The firm didn’t actually have a social networking application in-house. It was all email. But what the authors did is look at the email connections of workers to extrapolate their social graphs. And what they found was enlightening.

I encourage you to read the study itself, as it has a wealth of good information in it. I’ll call out my favorite observations from the report:

A one standard deviation increase in betweenness centrality in the email network is associated with approximately $76,000 greater revenue output per year controlling for human capital, demographic variables and use of the ESS system.

A one standard deviation increase in network diversity is associated with approximately $83,000 greater annual revenue output.

Betweenness centrality: What’s the probability that an individual will fall on the shortest path between any two other individuals? This attribute measures the strength of an individual’s connections to other employees. Sort of a probability-based LinkedIn.

Network diversity: Measures the degree to which an individual’s contacts are connected to each other. If your social network consists of people who all know each other well, your network diversity is low. If your social network has a lot of connections that don’t know one another, your diversity is high.

Here’s what the network diversity impact looks like graphically:

The folks with the best access to a diverse set of opinions, knowledge and perspectives outperformed their peers.

How Do You Make These Findings Actionable Across the Organization

The author’s looked at the connections people had built on their own, and those who had the best, most diverse networks outperformed everyone else. What Enterprise 2.0 does is take these characteristics of the top performers and exposes them for everyone else in the organization.
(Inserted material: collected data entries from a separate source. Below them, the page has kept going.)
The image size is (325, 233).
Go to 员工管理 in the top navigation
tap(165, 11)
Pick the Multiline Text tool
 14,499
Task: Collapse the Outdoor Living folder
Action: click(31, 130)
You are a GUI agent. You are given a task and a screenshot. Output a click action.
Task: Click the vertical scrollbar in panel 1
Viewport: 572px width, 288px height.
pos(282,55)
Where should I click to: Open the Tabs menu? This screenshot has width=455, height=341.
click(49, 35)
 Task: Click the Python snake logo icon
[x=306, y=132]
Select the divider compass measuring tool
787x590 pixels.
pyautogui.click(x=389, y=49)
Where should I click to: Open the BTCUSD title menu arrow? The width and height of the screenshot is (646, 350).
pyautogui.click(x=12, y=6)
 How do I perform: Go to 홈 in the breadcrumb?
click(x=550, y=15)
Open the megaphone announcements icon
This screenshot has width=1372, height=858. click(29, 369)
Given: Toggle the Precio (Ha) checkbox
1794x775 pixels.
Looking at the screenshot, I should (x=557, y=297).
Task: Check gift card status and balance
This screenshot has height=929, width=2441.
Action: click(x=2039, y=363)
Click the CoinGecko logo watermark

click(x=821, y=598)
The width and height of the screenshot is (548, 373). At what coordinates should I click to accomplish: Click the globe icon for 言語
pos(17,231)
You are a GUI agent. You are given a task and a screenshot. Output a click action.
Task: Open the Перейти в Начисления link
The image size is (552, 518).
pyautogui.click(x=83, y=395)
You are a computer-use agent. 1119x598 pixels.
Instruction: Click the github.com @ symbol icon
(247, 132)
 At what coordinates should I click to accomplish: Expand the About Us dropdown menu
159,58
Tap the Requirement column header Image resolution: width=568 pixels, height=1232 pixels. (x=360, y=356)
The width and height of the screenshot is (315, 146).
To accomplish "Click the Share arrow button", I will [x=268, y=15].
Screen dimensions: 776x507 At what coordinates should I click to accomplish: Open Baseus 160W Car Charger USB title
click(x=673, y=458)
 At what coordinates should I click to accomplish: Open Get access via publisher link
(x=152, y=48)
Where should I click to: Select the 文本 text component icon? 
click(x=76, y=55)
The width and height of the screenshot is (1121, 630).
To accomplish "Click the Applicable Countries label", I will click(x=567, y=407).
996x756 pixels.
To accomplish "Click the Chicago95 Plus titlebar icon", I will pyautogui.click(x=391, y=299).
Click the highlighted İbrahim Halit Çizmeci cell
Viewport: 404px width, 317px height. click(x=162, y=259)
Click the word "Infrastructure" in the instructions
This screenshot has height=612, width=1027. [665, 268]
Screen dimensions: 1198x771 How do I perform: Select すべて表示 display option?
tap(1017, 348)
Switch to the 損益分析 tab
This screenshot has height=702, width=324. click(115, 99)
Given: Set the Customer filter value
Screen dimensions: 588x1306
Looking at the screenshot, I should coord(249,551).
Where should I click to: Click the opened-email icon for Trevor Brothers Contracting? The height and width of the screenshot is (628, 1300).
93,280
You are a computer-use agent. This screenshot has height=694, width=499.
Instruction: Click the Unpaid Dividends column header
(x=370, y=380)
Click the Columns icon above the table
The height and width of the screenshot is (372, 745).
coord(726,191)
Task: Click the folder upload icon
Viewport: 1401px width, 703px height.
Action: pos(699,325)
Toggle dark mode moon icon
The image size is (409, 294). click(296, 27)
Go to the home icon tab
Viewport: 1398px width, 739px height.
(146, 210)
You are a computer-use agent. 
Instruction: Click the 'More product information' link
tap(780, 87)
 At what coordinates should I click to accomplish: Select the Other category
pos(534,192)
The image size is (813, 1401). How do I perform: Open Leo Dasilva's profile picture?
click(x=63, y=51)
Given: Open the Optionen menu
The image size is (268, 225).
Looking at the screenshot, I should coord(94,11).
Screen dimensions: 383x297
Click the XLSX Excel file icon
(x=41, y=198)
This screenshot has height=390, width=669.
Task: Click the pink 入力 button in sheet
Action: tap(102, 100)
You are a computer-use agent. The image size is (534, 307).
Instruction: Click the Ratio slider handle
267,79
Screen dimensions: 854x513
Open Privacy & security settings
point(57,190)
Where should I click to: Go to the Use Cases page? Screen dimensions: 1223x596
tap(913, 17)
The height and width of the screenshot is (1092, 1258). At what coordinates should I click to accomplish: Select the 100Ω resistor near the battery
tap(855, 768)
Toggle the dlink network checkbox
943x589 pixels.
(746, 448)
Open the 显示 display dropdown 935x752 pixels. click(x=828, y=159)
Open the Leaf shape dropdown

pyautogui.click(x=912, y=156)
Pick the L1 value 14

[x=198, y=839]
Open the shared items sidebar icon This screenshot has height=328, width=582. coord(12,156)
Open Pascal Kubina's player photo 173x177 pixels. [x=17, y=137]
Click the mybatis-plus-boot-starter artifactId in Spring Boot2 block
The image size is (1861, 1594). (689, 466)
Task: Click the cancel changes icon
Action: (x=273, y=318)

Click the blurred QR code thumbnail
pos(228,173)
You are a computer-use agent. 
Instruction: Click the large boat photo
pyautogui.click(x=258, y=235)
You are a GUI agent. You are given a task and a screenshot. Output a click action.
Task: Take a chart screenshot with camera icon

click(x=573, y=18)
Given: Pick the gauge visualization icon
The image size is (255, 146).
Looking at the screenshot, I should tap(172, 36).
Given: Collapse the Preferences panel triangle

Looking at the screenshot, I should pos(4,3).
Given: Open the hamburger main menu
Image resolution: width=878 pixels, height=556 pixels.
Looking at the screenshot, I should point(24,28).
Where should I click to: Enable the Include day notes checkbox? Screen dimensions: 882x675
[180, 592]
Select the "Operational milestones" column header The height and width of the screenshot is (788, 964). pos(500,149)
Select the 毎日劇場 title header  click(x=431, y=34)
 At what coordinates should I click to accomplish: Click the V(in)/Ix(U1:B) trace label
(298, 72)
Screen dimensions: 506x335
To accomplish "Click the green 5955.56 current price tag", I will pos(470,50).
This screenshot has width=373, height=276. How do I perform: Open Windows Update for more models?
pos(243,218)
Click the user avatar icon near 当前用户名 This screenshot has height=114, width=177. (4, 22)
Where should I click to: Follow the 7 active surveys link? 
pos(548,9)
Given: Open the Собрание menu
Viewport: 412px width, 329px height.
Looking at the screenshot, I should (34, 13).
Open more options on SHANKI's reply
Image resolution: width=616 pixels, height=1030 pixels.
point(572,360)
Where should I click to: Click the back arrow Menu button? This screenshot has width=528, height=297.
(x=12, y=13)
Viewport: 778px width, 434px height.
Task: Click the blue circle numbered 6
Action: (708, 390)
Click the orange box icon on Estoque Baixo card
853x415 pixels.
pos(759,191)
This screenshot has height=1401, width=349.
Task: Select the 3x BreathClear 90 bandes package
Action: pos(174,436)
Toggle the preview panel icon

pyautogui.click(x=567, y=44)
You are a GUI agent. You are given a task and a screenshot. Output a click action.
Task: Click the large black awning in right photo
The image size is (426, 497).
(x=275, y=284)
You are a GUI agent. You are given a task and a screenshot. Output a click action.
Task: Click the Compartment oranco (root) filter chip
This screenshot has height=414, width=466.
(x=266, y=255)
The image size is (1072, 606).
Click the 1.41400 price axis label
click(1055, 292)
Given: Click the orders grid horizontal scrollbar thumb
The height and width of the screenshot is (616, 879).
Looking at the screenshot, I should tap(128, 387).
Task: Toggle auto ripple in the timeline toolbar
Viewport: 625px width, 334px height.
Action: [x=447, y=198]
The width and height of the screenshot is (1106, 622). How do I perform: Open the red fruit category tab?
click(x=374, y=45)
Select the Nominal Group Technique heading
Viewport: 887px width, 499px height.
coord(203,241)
If you force your employees to create these networks on their own with the existing offline relationships and siloed data, you’re not going to create opportunities for network improvements across the board. By making employees perspectives and work visible and searchable, you put every employee a step ahead of where they are now

I’ve got a fuller write-up over on the Connectbeam company blog. Check it out if you’re interested in developing an ROI of enterprise social software.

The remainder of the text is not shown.